卒業論文中間発表概要

西洋女性のファッションの変遷
-コルセットからの解放をめぐって-

大塚はる菜

 卒業論文中間発表会では、16世紀から20世紀初頭のヨーロッパにおいて、「コルセット」に焦点を当てながら、ファッションや身体に対する女性の考え方がどのように変化したのかを明らかにした。
 第1章では、文学作品に登場する女性や英国王妃を取り上げ、時代や地域を横断し、コルセットについて概観した。物語や史実を読み解く中で、貴族階級の女性が着用していた装いが時代を経て大衆へと広まり、流行する過程が浮かび上がった。ファッションは、時代や国境を超えて受け継がれる一方、社会に応じて進化し、変化を遂げていくものである。
 第2章では、第一次世界大戦を境としてどのように西洋社会が変化したのか、モダニズムの時代の様相を明らかにした。大戦という時代の転換期に女性が少しずつ社会に進出していくようになったことで、男性は女性を「家庭の天使」としてではなく、共に社会へ歩みを進める動的な存在であると見なすようになったのではないかと考察した。
 第3章では、ジェンダーへの考え方が「複合的」になっていったことを指摘した。20世紀初頭、革新的な2人のデザイナーにより、女性はコルセットから解放され、より機能的で快適な衣服が台頭した。

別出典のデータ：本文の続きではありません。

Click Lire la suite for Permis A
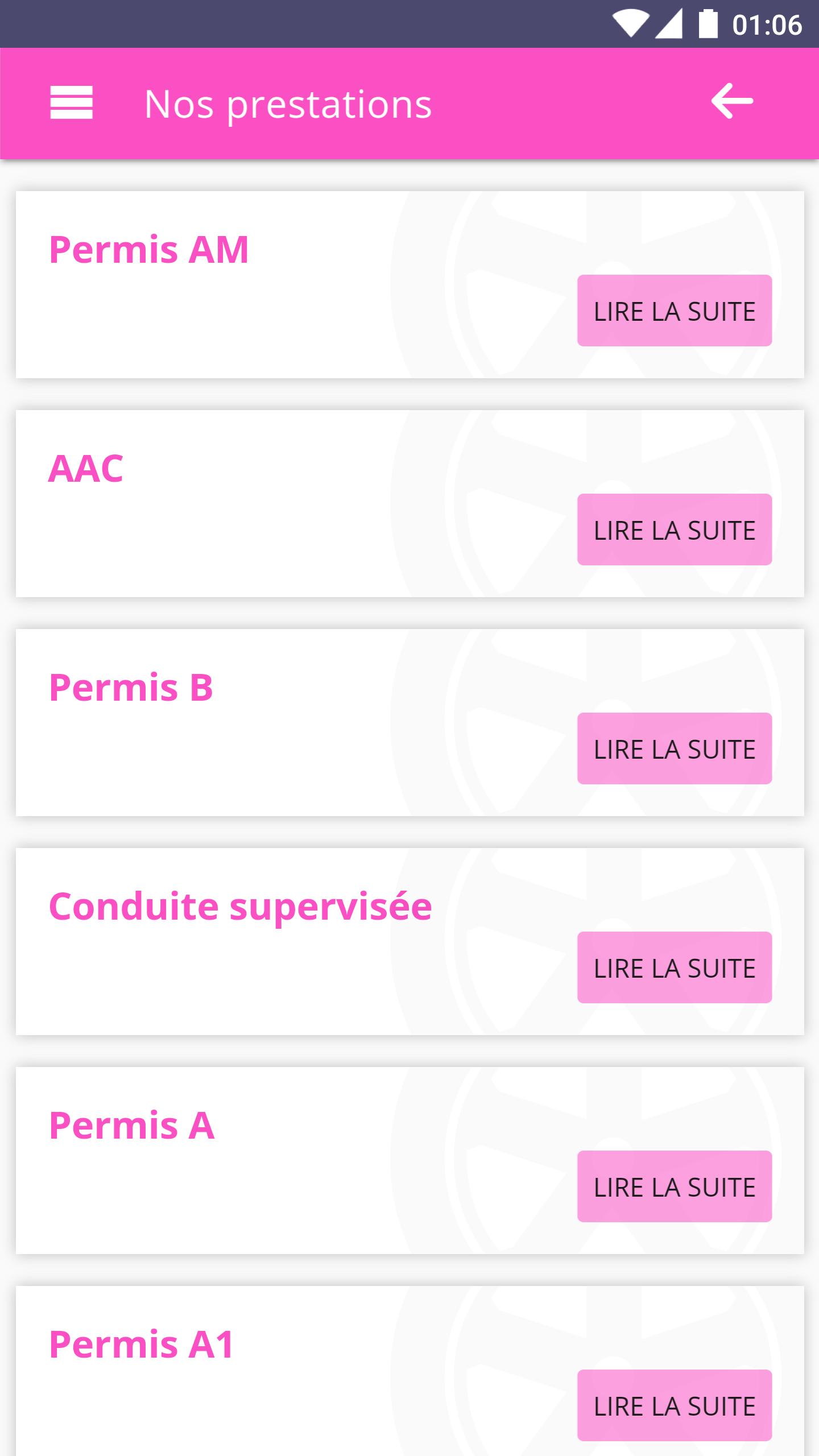Screen dimensions: 819x1456 point(675,1187)
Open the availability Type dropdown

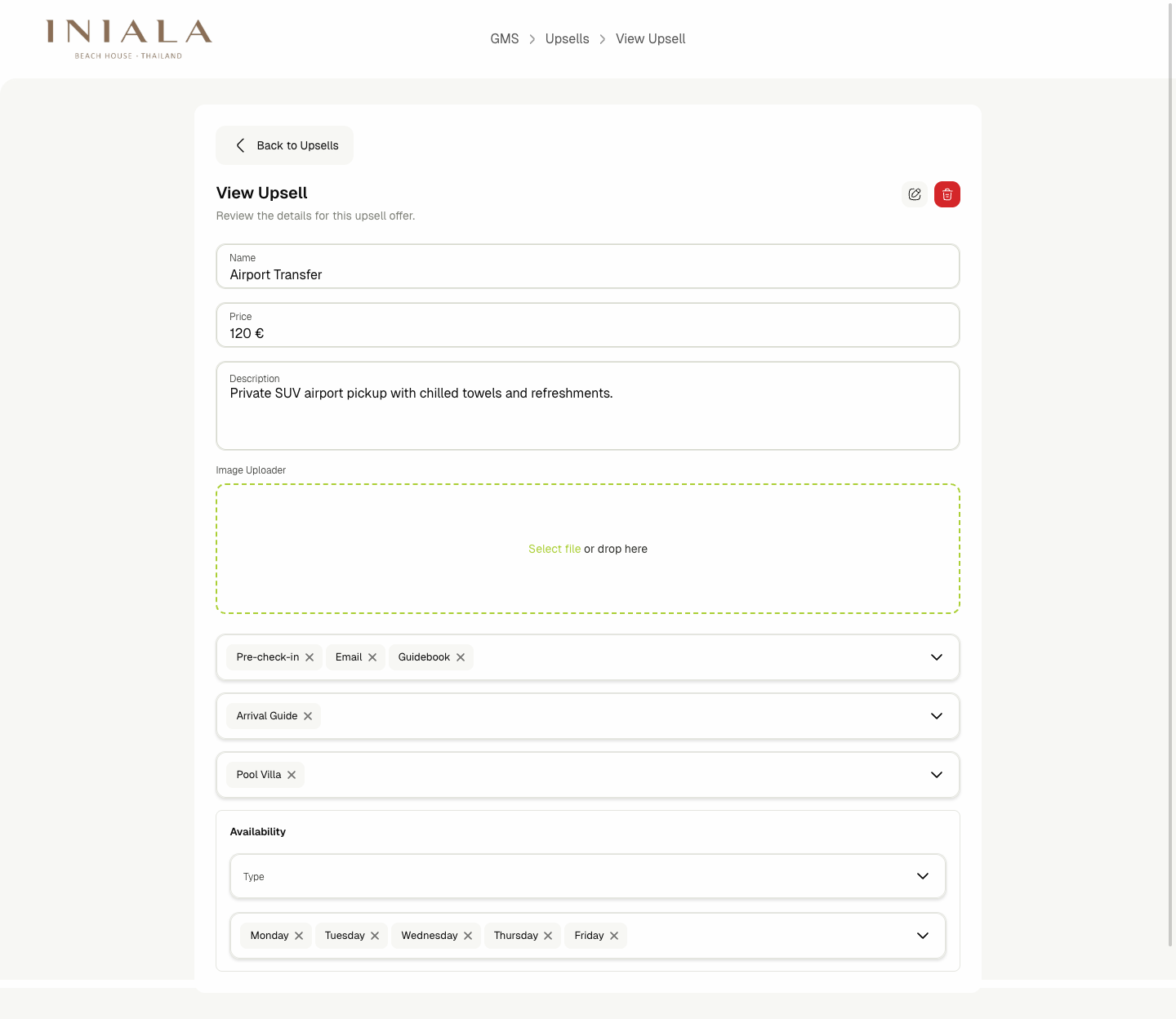pyautogui.click(x=923, y=876)

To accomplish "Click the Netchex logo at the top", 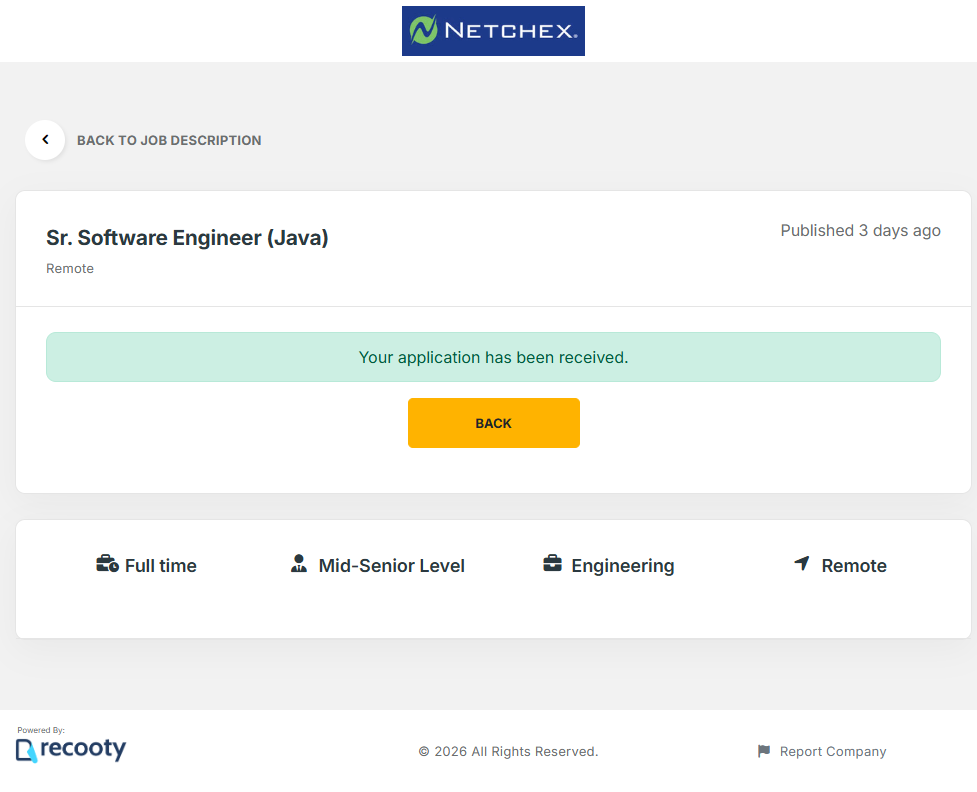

こうしたファッションの変化を概観し、社会に与えた影響を明らかにした。また、イギリス社会の保守的な貴族や上流階級の中にもポピュラーカルチャーに傾倒する人々が現れ、革新性と保守性が共存した時代であったことを言及した。
 16世紀から女性の装束として着用されたコルセットの歴史は、20世紀初頭に大きな変革期を迎えた。現代では、コルセットを着用がほとんど見られず、身体の拘束から解き放たれたように見えるが、ダイエット文化や拒食症など新たな問題が生じている。目に見える形でのコルセットは消滅したけれども、「見えないコルセット」として、女性の身体拘束は続いているといえる。美を求める姿勢が自己抑制を生む点で、過去も現在も大きく変わらず、身体的・精神的な解放には至っていないと結論づけた。